Чем грозит оглашение несогласованного с защитником текста в суде
Ваши записи и объяснения могут быть восприняты как:
отсутствие раскаяния;
попытка переложить вину на потерпевших;
косвенное подтверждение умысла на совершение преступления;
подрыв собственной линии защиты.
Результат: позиция разрушена, смягчающие обстоятельства не учтены, наказание приближается к максимуму.
Как вести себя в суде
Отвечайте только на прямые вопросы — кратко и по существу.
Если вопрос непонятен — не угадывайте, прямо скажите: «не понял».
Не выходите за рамки согласованной линии.
Не рассказывайте новых подробностей без согласия защитника.
Не готовьте и не произносите «самодельные речи». В суде это не помогает.
Помните: в соответствии со ст. 47 и 53 УПК РФ вы имеете право в любой момент консультироваться с защитником. Пользуйтесь этим правом.
Про «самодеятельность» доверителей
С этим сложнее всего. Иногда даже адекватный подсудимый уверен: он обязан лично «донести правду». На деле же его слова часто только усугубляют ситуацию.
Я всегда объясняю: это моя профессиональная оценка, но окончательное слово остаётся за ним. Адвокат обязан разделять позицию доверителя (кроме случаев самооговора). В конце концов, сидеть будет он, а не я.
Итог
В изоляции мысли обманывают.
Несогласованный текст губит защиту.
Красноречие подсудимого редко спасает.
В суде побеждает не красноречие подсудимого, а работа адвоката.


Уважаемый Владимир Владимирович, Вы совершенно правы — наши подзащитные, особенно в условиях ИВС / СИЗО находятся в полной дезориентации и склонны больше верить операм / следователям / сокамерникам, чем неизвестным им пока адвокатам, и готовы подписывать всё, что угодно, лишь бы вырваться из застенков...
И увещевать их бесполезно. Если уж будущий доверитель не удосужился обзавестись контактами хорошего адвоката «на всякий случай» и оплатить предварительную консультацию-инструктаж, то ожидать от него разумного и взвешенного поведения не имеет смысла… остаётся надеяться на элементарное чутьё и благоразумие, хотя бы в том, чтобы не давать вообще никаких объяснений / показаний пока не проконсультируется со СВОИМ адвокатом ;)
Уважаемый Иван Николаевич, Да, беда общая.
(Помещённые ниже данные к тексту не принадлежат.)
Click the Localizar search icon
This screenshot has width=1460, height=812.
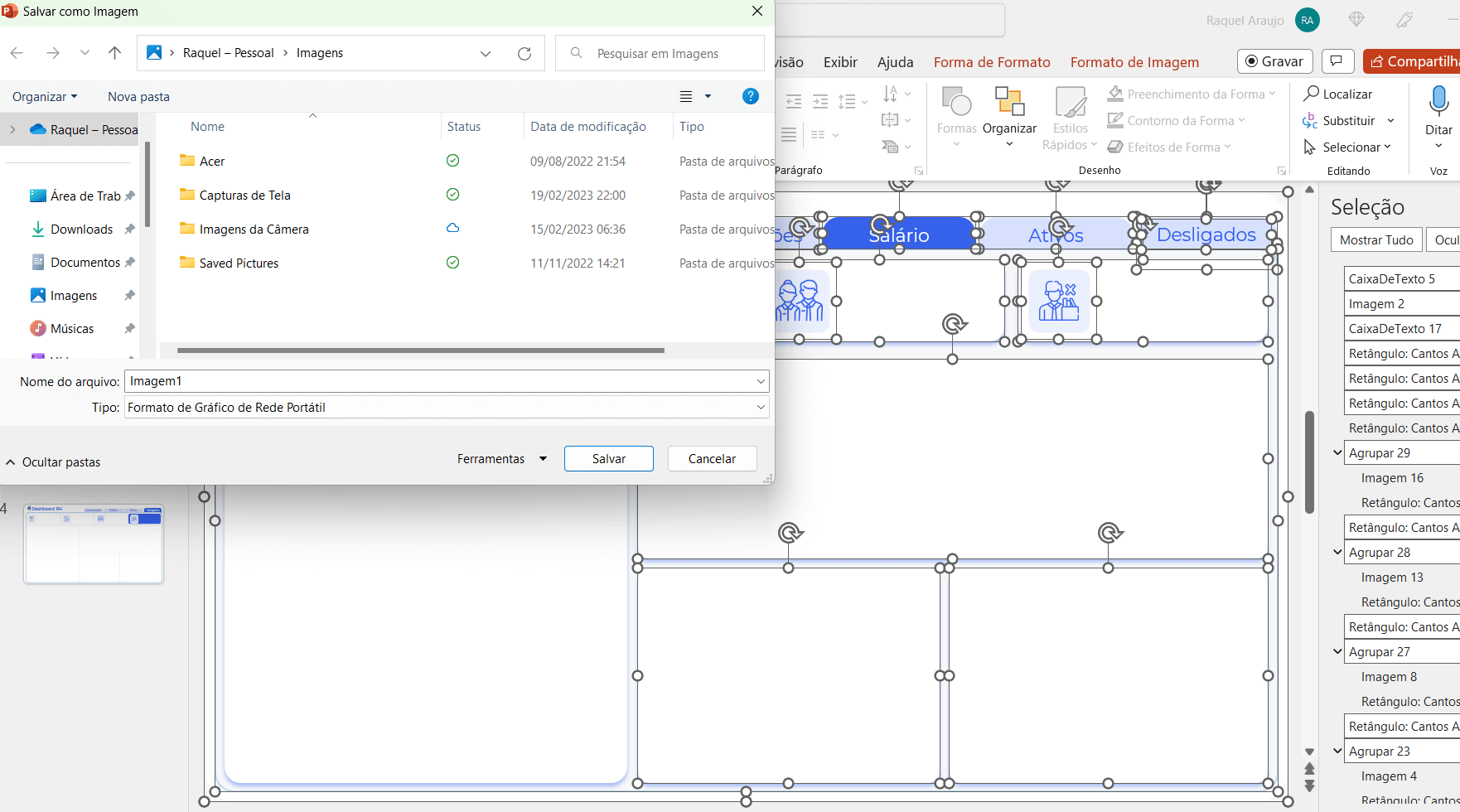coord(1311,94)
Формально — «добровольно», «никто не подсказывал», «физическая сила не применялась». Фактически — человек в ИВС или СИЗО, дезориентирован и готов подписать что угодно, лишь бы поскорее «вырваться». Даже не догадываясь, что это желание удлиняет срок.
Наш УПК устроен так, что добровольность показаний определяется не состоянием человека, а записью в протоколе. Бумага спокойнее, чем любой живой человек — и суд доверяет именно ей.
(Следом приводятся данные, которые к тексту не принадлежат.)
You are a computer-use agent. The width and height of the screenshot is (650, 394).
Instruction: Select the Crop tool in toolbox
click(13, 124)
Адвокат по назначению видит не дыбу, а только строчку «сам изъявил желание дать объяснение». И даже если задержанный вздрагивает на каждом слове — это уже не фиксируется.
Запретить адвокатам по назначению подписывать протоколы допросов при первых признаниях? Формально — вроде бы нереально: всё выглядит «чисто». Никто не бил при адвокате, головой по асфальту не волокли, телесных повреждений не зафиксировано. А если и есть повреждения — тут же появляется рапорт: «в ходе задержания применялась физическая сила и специальные средства – наручники…».
Единственный выход — заранее иметь своего адвоката и знать железное правило: «ни слова без защитника». Всё остальное превращается в борьбу с протоколом, который всегда выглядит убедительнее живых воспоминаний. Да и правило «ни слова без защитника» не работает при первых часах «беседы» задержанного и опера наедине. Но пока культура профилактической юридической защиты у граждан на нуле — мы обречены снова и снова разбирать эти «добровольные признания».
Уважаемый Владимир Владимирович, помню, как на заре своей адвокатской деятельности, когда я еще занималась уголовными делами и когда еще была та самая пресловутая непрерывность и каждое заседание начиналось с начала, мне попался подзащитный по назначению, который все 13 раз (в каждом судебном заседании) менял показания. Это выглядело нелепо. Что-то объяснять ему было тщетно.